The listing below should be written out again word for word, please.
++++++++++
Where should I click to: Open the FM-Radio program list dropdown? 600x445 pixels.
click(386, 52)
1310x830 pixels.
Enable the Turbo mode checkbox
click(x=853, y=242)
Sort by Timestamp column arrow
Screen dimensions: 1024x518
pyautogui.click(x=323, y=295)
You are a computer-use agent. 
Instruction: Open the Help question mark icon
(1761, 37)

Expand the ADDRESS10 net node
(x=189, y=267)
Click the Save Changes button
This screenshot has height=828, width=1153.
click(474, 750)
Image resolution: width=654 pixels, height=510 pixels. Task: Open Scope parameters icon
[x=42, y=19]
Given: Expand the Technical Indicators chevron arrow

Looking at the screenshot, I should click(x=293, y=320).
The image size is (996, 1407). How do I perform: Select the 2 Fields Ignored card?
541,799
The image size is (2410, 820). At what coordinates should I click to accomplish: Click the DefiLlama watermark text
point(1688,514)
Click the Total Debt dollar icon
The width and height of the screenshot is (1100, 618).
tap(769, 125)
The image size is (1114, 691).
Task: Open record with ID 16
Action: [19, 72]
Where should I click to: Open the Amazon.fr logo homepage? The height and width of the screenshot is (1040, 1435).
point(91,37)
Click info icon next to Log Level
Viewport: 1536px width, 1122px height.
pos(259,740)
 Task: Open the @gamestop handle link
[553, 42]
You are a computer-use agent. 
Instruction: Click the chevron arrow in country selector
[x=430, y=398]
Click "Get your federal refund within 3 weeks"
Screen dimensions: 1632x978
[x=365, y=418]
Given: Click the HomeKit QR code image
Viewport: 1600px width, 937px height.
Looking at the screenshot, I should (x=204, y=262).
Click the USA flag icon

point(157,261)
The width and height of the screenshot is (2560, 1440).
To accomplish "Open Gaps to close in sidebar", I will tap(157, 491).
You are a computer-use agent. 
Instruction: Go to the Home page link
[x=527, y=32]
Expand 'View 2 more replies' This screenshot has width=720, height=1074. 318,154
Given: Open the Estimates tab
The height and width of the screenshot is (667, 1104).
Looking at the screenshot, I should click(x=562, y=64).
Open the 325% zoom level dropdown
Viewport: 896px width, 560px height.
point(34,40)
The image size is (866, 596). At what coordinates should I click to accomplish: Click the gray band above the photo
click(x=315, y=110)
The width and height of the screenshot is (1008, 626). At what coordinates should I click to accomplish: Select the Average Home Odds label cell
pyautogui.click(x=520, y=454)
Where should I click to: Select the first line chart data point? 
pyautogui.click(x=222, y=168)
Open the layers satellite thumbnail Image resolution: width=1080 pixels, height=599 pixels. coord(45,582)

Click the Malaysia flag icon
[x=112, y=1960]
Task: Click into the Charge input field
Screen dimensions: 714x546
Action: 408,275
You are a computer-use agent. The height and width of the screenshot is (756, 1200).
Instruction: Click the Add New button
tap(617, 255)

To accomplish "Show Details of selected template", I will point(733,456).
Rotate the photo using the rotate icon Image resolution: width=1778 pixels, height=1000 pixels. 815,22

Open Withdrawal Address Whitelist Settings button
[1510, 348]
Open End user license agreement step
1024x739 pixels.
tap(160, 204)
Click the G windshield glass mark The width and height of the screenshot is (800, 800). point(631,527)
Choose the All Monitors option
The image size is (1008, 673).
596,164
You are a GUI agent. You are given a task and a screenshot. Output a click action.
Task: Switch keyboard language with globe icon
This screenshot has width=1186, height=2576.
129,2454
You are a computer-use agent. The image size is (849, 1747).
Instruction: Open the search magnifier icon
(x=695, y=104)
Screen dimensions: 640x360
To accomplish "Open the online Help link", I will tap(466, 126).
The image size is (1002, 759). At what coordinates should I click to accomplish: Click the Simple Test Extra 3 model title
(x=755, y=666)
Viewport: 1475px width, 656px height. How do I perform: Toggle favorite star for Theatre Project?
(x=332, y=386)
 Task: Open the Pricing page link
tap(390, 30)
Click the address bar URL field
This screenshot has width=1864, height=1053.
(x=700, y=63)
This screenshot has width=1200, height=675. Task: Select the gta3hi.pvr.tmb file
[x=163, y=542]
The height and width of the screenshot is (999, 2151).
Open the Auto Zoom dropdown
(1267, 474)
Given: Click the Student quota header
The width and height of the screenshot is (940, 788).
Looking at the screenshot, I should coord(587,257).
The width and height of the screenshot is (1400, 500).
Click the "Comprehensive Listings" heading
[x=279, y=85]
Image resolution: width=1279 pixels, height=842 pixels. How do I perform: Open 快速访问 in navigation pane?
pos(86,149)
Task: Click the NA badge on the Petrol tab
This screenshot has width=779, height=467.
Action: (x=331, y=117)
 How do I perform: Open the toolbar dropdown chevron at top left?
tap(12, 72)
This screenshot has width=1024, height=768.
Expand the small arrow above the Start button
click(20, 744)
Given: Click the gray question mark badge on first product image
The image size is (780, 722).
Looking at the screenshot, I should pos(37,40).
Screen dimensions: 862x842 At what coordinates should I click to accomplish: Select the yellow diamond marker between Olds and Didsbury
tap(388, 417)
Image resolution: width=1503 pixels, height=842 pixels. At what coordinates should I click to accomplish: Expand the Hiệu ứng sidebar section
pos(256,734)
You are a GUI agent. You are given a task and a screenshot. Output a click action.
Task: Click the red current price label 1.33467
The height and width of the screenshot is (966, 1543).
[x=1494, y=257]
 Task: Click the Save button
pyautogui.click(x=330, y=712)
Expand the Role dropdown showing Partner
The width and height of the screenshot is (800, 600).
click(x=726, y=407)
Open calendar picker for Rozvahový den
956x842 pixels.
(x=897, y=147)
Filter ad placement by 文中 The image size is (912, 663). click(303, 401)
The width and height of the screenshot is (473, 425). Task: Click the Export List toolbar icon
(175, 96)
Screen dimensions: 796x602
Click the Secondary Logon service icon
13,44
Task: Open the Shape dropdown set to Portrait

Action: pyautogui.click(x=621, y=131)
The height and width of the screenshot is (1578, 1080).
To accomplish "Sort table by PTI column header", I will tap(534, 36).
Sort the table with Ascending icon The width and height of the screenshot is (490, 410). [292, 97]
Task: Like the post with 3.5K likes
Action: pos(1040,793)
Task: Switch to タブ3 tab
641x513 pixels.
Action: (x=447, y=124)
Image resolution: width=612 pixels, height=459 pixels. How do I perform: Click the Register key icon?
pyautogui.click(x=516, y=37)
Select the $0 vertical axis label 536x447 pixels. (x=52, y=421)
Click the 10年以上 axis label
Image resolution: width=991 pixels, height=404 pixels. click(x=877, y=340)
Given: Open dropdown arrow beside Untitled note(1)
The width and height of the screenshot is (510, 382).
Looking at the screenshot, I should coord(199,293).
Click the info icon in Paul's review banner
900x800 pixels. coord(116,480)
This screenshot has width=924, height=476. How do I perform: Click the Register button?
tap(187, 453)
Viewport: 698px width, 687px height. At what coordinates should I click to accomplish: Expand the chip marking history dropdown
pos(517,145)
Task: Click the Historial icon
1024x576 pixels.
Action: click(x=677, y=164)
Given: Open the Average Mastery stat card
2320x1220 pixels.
++++++++++
▸ **RESULT**:
Where should I click to: Open the FM-Radio program list dropdown? 600x445 pixels.
click(386, 52)
1310x830 pixels.
Enable the Turbo mode checkbox
click(x=853, y=242)
Sort by Timestamp column arrow
Screen dimensions: 1024x518
pyautogui.click(x=323, y=295)
You are a computer-use agent. 
Instruction: Open the Help question mark icon
(1761, 37)

Expand the ADDRESS10 net node
(x=189, y=267)
Click the Save Changes button
This screenshot has height=828, width=1153.
click(474, 750)
Image resolution: width=654 pixels, height=510 pixels. Task: Open Scope parameters icon
[x=42, y=19]
Given: Expand the Technical Indicators chevron arrow

Looking at the screenshot, I should click(x=293, y=320).
The image size is (996, 1407). How do I perform: Select the 2 Fields Ignored card?
541,799
The image size is (2410, 820). At what coordinates should I click to accomplish: Click the DefiLlama watermark text
point(1688,514)
Click the Total Debt dollar icon
The width and height of the screenshot is (1100, 618).
tap(769, 125)
The image size is (1114, 691).
Task: Open record with ID 16
Action: [19, 72]
Where should I click to: Open the Amazon.fr logo homepage? The height and width of the screenshot is (1040, 1435).
point(91,37)
Click info icon next to Log Level
Viewport: 1536px width, 1122px height.
pos(259,740)
 Task: Open the @gamestop handle link
[553, 42]
You are a computer-use agent. 
Instruction: Click the chevron arrow in country selector
[x=430, y=398]
Click "Get your federal refund within 3 weeks"
Screen dimensions: 1632x978
[x=365, y=418]
Given: Click the HomeKit QR code image
Viewport: 1600px width, 937px height.
Looking at the screenshot, I should (x=204, y=262).
Click the USA flag icon

point(157,261)
The width and height of the screenshot is (2560, 1440).
To accomplish "Open Gaps to close in sidebar", I will tap(157, 491).
You are a computer-use agent. 
Instruction: Go to the Home page link
[x=527, y=32]
Expand 'View 2 more replies' This screenshot has width=720, height=1074. 318,154
Given: Open the Estimates tab
The height and width of the screenshot is (667, 1104).
Looking at the screenshot, I should click(x=562, y=64).
Open the 325% zoom level dropdown
Viewport: 896px width, 560px height.
point(34,40)
The image size is (866, 596). At what coordinates should I click to accomplish: Click the gray band above the photo
click(x=315, y=110)
The width and height of the screenshot is (1008, 626). At what coordinates should I click to accomplish: Select the Average Home Odds label cell
pyautogui.click(x=520, y=454)
Where should I click to: Select the first line chart data point? 
pyautogui.click(x=222, y=168)
Open the layers satellite thumbnail Image resolution: width=1080 pixels, height=599 pixels. coord(45,582)

Click the Malaysia flag icon
[x=112, y=1960]
Task: Click into the Charge input field
Screen dimensions: 714x546
Action: 408,275
You are a computer-use agent. The height and width of the screenshot is (756, 1200).
Instruction: Click the Add New button
tap(617, 255)

To accomplish "Show Details of selected template", I will point(733,456).
Rotate the photo using the rotate icon Image resolution: width=1778 pixels, height=1000 pixels. 815,22

Open Withdrawal Address Whitelist Settings button
[1510, 348]
Open End user license agreement step
1024x739 pixels.
tap(160, 204)
Click the G windshield glass mark The width and height of the screenshot is (800, 800). point(631,527)
Choose the All Monitors option
The image size is (1008, 673).
596,164
You are a GUI agent. You are given a task and a screenshot. Output a click action.
Task: Switch keyboard language with globe icon
This screenshot has width=1186, height=2576.
129,2454
You are a computer-use agent. The image size is (849, 1747).
Instruction: Open the search magnifier icon
(x=695, y=104)
Screen dimensions: 640x360
To accomplish "Open the online Help link", I will tap(466, 126).
The image size is (1002, 759). At what coordinates should I click to accomplish: Click the Simple Test Extra 3 model title
(x=755, y=666)
Viewport: 1475px width, 656px height. How do I perform: Toggle favorite star for Theatre Project?
(x=332, y=386)
 Task: Open the Pricing page link
tap(390, 30)
Click the address bar URL field
This screenshot has width=1864, height=1053.
(x=700, y=63)
This screenshot has width=1200, height=675. Task: Select the gta3hi.pvr.tmb file
[x=163, y=542]
The height and width of the screenshot is (999, 2151).
Open the Auto Zoom dropdown
(1267, 474)
Given: Click the Student quota header
The width and height of the screenshot is (940, 788).
Looking at the screenshot, I should coord(587,257).
The width and height of the screenshot is (1400, 500).
Click the "Comprehensive Listings" heading
[x=279, y=85]
Image resolution: width=1279 pixels, height=842 pixels. How do I perform: Open 快速访问 in navigation pane?
pos(86,149)
Task: Click the NA badge on the Petrol tab
This screenshot has width=779, height=467.
Action: (x=331, y=117)
 How do I perform: Open the toolbar dropdown chevron at top left?
tap(12, 72)
This screenshot has width=1024, height=768.
Expand the small arrow above the Start button
click(20, 744)
Given: Click the gray question mark badge on first product image
The image size is (780, 722).
Looking at the screenshot, I should pos(37,40).
Screen dimensions: 862x842 At what coordinates should I click to accomplish: Select the yellow diamond marker between Olds and Didsbury
tap(388, 417)
Image resolution: width=1503 pixels, height=842 pixels. At what coordinates should I click to accomplish: Expand the Hiệu ứng sidebar section
pos(256,734)
You are a GUI agent. You are given a task and a screenshot. Output a click action.
Task: Click the red current price label 1.33467
The height and width of the screenshot is (966, 1543).
[x=1494, y=257]
 Task: Click the Save button
pyautogui.click(x=330, y=712)
Expand the Role dropdown showing Partner
The width and height of the screenshot is (800, 600).
click(x=726, y=407)
Open calendar picker for Rozvahový den
956x842 pixels.
(x=897, y=147)
Filter ad placement by 文中 The image size is (912, 663). click(303, 401)
The width and height of the screenshot is (473, 425). Task: Click the Export List toolbar icon
(175, 96)
Screen dimensions: 796x602
Click the Secondary Logon service icon
13,44
Task: Open the Shape dropdown set to Portrait

Action: pyautogui.click(x=621, y=131)
The height and width of the screenshot is (1578, 1080).
To accomplish "Sort table by PTI column header", I will tap(534, 36).
Sort the table with Ascending icon The width and height of the screenshot is (490, 410). [292, 97]
Task: Like the post with 3.5K likes
Action: pos(1040,793)
Task: Switch to タブ3 tab
641x513 pixels.
Action: (x=447, y=124)
Image resolution: width=612 pixels, height=459 pixels. How do I perform: Click the Register key icon?
pyautogui.click(x=516, y=37)
Select the $0 vertical axis label 536x447 pixels. (x=52, y=421)
Click the 10年以上 axis label
Image resolution: width=991 pixels, height=404 pixels. click(x=877, y=340)
Given: Open dropdown arrow beside Untitled note(1)
The width and height of the screenshot is (510, 382).
Looking at the screenshot, I should coord(199,293).
Click the info icon in Paul's review banner
900x800 pixels. coord(116,480)
This screenshot has width=924, height=476. How do I perform: Click the Register button?
tap(187, 453)
Viewport: 698px width, 687px height. At what coordinates should I click to accomplish: Expand the chip marking history dropdown
pos(517,145)
Task: Click the Historial icon
1024x576 pixels.
Action: click(x=677, y=164)
Given: Open the Average Mastery stat card
2320x1220 pixels.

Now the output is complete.